È bene ricordare, però, che la scarsità delle risorse che lo Stato può
destinare al sostentamento dell’economia del proprio paese – scarsità
aggravata dal dover pagare interessi sul debito pubblico – non è uno
stato di natura, ma la polpetta avvelenata attraverso la quale le
istituzioni europee tengono a bada il conflitto distributivo,
disciplinando il mondo del lavoro con la minaccia della disoccupazione.
Per provare ad affrontare il problema, un passo necessario è tornare ad
avere una Banca centrale che può finanziare i disavanzi di bilancio
necessari al sostegno della economia e contestualmente sottrarre la
politica al ricatto dello spread.

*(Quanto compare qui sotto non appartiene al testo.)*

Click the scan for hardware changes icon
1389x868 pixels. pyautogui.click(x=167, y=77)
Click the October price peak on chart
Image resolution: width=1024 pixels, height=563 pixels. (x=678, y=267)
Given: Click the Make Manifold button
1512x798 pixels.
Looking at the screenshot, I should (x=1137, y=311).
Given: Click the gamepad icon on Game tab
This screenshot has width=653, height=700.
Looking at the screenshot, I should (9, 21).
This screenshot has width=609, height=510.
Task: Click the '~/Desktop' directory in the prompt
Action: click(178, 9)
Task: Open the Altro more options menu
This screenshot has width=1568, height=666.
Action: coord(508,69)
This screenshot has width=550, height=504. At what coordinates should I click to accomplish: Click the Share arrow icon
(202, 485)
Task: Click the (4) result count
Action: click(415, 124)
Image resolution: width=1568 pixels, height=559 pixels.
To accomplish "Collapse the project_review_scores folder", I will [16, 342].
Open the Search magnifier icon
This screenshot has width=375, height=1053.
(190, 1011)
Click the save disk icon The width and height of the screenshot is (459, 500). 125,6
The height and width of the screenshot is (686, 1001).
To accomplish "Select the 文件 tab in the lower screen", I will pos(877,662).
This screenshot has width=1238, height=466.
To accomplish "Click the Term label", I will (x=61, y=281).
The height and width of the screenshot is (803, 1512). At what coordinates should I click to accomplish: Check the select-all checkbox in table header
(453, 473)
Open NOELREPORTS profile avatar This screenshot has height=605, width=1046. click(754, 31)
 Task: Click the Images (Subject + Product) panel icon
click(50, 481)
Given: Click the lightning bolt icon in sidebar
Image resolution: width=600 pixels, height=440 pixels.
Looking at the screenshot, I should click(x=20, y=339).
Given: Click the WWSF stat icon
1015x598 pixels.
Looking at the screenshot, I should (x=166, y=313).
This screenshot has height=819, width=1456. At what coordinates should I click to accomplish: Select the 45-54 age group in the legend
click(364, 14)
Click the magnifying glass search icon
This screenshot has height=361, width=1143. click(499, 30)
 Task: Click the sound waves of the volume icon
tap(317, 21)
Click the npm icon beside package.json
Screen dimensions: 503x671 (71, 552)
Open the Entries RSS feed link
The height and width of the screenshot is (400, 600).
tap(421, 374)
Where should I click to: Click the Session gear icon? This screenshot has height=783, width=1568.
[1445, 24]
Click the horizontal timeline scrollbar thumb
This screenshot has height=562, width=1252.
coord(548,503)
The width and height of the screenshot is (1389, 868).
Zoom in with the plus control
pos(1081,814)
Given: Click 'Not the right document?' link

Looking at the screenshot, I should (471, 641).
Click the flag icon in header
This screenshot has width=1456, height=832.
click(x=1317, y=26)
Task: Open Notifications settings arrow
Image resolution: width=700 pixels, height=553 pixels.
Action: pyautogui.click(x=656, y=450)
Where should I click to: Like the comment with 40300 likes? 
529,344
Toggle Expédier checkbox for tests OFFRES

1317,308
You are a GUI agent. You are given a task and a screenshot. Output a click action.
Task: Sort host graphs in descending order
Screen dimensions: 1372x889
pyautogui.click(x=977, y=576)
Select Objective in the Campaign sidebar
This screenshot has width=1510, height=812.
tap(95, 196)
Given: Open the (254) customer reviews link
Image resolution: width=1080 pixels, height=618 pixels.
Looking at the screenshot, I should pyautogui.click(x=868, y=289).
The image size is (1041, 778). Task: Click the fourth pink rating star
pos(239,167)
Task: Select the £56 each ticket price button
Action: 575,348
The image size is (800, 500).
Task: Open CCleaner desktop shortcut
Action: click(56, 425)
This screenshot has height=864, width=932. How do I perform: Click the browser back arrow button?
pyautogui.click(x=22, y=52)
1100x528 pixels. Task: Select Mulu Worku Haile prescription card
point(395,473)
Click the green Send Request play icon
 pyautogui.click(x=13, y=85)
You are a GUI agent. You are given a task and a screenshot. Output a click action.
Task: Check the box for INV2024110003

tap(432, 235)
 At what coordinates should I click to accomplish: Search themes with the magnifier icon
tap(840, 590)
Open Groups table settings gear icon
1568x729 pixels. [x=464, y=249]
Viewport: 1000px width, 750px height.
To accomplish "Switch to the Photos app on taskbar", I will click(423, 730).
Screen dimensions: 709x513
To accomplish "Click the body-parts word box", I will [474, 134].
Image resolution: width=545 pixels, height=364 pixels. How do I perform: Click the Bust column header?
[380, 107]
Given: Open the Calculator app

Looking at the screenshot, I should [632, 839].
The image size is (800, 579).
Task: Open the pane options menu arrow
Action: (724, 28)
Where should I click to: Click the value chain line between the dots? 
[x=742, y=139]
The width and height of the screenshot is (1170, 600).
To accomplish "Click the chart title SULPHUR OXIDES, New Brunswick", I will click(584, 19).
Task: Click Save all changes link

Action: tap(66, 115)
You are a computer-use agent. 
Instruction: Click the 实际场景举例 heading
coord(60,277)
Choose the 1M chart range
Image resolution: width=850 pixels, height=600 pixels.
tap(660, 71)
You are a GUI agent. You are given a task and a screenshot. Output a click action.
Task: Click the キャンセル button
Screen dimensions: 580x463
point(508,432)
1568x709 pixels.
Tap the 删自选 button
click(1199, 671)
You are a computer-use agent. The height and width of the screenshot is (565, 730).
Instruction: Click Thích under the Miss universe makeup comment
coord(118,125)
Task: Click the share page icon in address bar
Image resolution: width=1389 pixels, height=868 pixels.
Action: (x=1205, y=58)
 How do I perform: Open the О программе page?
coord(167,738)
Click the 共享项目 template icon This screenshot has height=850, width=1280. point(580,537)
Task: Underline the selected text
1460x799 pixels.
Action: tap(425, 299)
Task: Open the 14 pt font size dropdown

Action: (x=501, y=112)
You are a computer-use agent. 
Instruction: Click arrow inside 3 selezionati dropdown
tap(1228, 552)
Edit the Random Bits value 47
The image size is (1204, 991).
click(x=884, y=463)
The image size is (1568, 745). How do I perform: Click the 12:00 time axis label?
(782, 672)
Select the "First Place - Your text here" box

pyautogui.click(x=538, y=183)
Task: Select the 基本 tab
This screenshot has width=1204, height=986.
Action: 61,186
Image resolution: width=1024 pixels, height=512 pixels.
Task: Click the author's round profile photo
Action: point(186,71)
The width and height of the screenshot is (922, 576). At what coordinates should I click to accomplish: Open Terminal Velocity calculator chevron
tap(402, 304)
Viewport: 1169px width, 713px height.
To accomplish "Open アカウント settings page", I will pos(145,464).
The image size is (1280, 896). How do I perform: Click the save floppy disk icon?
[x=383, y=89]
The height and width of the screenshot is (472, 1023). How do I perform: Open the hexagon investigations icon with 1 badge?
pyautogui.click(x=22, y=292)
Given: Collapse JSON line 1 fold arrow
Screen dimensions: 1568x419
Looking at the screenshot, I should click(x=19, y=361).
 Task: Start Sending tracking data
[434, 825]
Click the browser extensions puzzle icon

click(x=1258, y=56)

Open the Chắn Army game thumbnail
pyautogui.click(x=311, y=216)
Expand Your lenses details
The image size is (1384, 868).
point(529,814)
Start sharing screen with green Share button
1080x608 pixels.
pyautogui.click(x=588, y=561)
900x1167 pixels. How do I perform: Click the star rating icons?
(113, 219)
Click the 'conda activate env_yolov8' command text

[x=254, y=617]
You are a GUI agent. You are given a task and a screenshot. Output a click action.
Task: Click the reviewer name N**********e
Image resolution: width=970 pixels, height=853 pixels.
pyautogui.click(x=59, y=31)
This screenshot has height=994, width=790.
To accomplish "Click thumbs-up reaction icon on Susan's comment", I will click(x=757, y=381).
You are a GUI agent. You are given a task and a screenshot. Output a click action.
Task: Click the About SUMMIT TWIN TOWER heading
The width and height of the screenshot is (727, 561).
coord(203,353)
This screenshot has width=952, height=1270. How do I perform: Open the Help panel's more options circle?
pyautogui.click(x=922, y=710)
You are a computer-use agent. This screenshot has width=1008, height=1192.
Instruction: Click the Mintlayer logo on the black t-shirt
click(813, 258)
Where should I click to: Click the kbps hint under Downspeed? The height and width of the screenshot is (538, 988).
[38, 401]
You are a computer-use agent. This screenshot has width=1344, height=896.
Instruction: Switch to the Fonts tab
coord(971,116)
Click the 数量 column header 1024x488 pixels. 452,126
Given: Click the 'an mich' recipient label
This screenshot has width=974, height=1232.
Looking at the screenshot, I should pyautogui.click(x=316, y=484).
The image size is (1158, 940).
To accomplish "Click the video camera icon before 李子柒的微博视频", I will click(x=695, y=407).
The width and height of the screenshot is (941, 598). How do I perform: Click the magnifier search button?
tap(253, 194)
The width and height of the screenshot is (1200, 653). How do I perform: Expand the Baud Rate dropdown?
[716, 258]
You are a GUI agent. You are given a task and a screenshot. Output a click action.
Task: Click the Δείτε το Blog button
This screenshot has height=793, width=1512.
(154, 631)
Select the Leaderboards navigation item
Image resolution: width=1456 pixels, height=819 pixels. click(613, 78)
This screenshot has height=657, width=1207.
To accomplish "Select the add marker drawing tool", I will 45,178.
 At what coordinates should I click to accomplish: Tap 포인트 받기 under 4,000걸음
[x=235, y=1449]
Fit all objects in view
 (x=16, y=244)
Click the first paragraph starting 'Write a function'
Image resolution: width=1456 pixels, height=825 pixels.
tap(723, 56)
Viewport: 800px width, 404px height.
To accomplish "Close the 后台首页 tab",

Il debito pubblico ritorna ad essere
ciò che è per la maggior parte dei Paesi avanzati: una fonte di risorse
per poter investire, distribuire servizi alla collettività, sostenere la
crescita economica. Tutto questo non risolve, di per sé, tutti i
problemi che attanagliano i Paesi che più soffrono per la perdurante
crisi. Di per sé, questo non conduce in automatico ad una società più
giusta. Una Banca Centrale sotto il controllo governativo è solo uno dei
necessari strumenti di politica economica, che come tale può essere
utilizzato a favore dei lavoratori a patto che essi si
organizzino politicamente per poter esercitare un controllo governativo
su di essa. È tuttavia un prerequisito obbligatorio per combattere
disoccupazione ed ingiustizie sociali, senza dover vacillare ai primi
colpi di spread.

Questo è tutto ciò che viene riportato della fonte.